• Records for processing:

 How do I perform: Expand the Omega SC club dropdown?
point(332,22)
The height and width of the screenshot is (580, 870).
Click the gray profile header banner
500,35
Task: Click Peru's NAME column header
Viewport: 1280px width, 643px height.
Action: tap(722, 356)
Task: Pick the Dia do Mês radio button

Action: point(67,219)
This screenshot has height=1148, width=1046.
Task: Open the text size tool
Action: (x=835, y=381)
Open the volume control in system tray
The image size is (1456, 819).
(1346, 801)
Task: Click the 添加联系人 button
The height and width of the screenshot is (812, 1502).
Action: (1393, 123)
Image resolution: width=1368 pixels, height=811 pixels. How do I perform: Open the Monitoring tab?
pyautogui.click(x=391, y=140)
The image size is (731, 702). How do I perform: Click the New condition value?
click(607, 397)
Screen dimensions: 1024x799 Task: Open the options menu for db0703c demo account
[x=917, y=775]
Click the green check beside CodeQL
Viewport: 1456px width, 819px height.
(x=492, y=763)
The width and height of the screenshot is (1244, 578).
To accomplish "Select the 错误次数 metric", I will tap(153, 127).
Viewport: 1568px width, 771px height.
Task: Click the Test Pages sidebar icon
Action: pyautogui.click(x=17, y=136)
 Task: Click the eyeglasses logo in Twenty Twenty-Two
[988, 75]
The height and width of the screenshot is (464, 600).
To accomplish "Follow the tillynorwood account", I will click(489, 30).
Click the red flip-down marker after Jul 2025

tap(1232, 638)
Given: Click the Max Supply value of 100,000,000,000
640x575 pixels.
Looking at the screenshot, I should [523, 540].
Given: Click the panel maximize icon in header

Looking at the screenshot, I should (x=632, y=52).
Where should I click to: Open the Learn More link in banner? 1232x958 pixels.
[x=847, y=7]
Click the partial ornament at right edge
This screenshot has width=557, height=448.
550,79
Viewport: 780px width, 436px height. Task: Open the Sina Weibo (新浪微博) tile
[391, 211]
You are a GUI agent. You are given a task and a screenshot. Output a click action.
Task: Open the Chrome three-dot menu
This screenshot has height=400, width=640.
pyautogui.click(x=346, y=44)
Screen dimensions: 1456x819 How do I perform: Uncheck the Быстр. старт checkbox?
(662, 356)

• Problem to work on:
Copy the listing above word for word, keeping every line in its original order.

• Solution:
 How do I perform: Expand the Omega SC club dropdown?
point(332,22)
The height and width of the screenshot is (580, 870).
Click the gray profile header banner
500,35
Task: Click Peru's NAME column header
Viewport: 1280px width, 643px height.
Action: tap(722, 356)
Task: Pick the Dia do Mês radio button

Action: point(67,219)
This screenshot has height=1148, width=1046.
Task: Open the text size tool
Action: (x=835, y=381)
Open the volume control in system tray
The image size is (1456, 819).
(1346, 801)
Task: Click the 添加联系人 button
The height and width of the screenshot is (812, 1502).
Action: (1393, 123)
Image resolution: width=1368 pixels, height=811 pixels. How do I perform: Open the Monitoring tab?
pyautogui.click(x=391, y=140)
The image size is (731, 702). How do I perform: Click the New condition value?
click(607, 397)
Screen dimensions: 1024x799 Task: Open the options menu for db0703c demo account
[x=917, y=775]
Click the green check beside CodeQL
Viewport: 1456px width, 819px height.
(x=492, y=763)
The width and height of the screenshot is (1244, 578).
To accomplish "Select the 错误次数 metric", I will tap(153, 127).
Viewport: 1568px width, 771px height.
Task: Click the Test Pages sidebar icon
Action: pyautogui.click(x=17, y=136)
 Task: Click the eyeglasses logo in Twenty Twenty-Two
[988, 75]
The height and width of the screenshot is (464, 600).
To accomplish "Follow the tillynorwood account", I will click(489, 30).
Click the red flip-down marker after Jul 2025

tap(1232, 638)
Given: Click the Max Supply value of 100,000,000,000
640x575 pixels.
Looking at the screenshot, I should [523, 540].
Given: Click the panel maximize icon in header

Looking at the screenshot, I should (x=632, y=52).
Where should I click to: Open the Learn More link in banner? 1232x958 pixels.
[x=847, y=7]
Click the partial ornament at right edge
This screenshot has width=557, height=448.
550,79
Viewport: 780px width, 436px height. Task: Open the Sina Weibo (新浪微博) tile
[391, 211]
You are a GUI agent. You are given a task and a screenshot. Output a click action.
Task: Open the Chrome three-dot menu
This screenshot has height=400, width=640.
pyautogui.click(x=346, y=44)
Screen dimensions: 1456x819 How do I perform: Uncheck the Быстр. старт checkbox?
(662, 356)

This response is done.